→ Quoted passage:
+--
It turns out, though, that Munceford aims as much to write a story about Finlander as about the
Bedford, as the captain has drawn attention of the wrong kind for his role and his remarks following a confrontation with a Soviet submarine near Cuba. Now nearly obsessed with locating the subs he knows patrol the North Atlantic, the captain is driving his crew dangerously hard in order to locate them and force them away from NATO nation waters.
The movie is taken from Mark Rascovich's novel of the same name, and Rascovich drew heavily on the obsessed Captain Ahab from
Moby-Dick for his story.
But we don't
see the tension that's supposed to be draining the crew except in a very few instances towards the end when it needs to be there for the story. James MacArthur especially, as a young ensign that Finlander rides hard in order to help shape him as an officer, exhibits no particular signs of stress until late in the story. We're just
told the crew is stressed instead of shown it, which is one of the least effective storytelling choices for writers as well as moviemakers.
Other movies have explored similar themes more effectively and with a much more developed sense of suspense and tension.
Crimson Tide pitted Denzel Washington and Gene Hackman against each other in a similar crisis situation,
Bedford might have benefited by making Poitier an officer on Finlander's crew who had some notion of reining in his increasingly obsessive captain. As it is,
The Bedford Incident is a showcase of some good performances, a little bit of submarine-hunting tension, some slice-of-life work aboard a US Navy ship (as well as some wildly improbable elements too) that doesn't manage to add up to the sum of its parts.
+--
→ Problem details: In the film review, which literary character did Mark Rascovich draw on heavily for his story?

→ Information provided:
+--
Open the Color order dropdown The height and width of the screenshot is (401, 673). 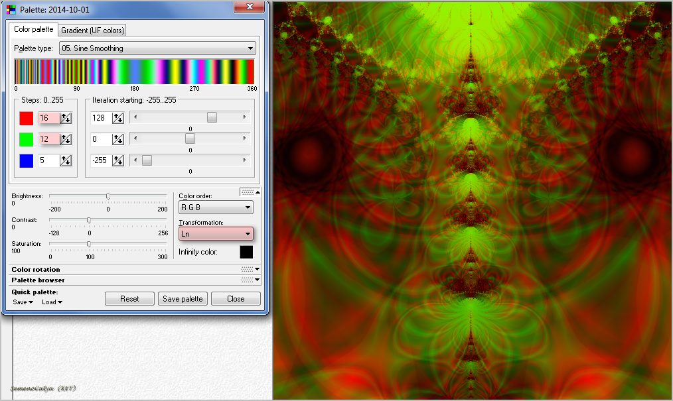pos(216,207)
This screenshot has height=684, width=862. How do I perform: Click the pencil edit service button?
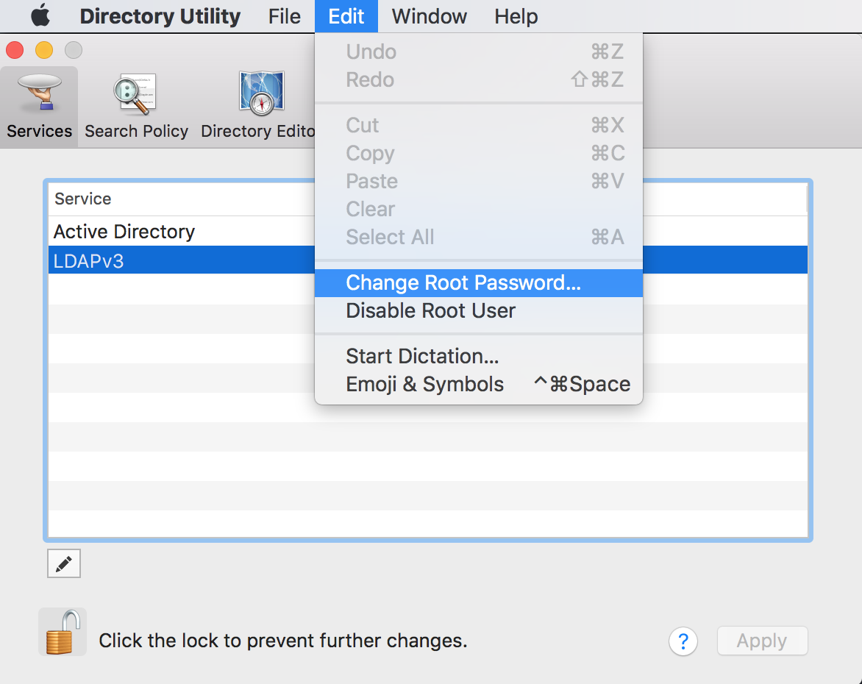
+--
→ Exercise solution: The obsessed Captain Ahab from Moby-Dick.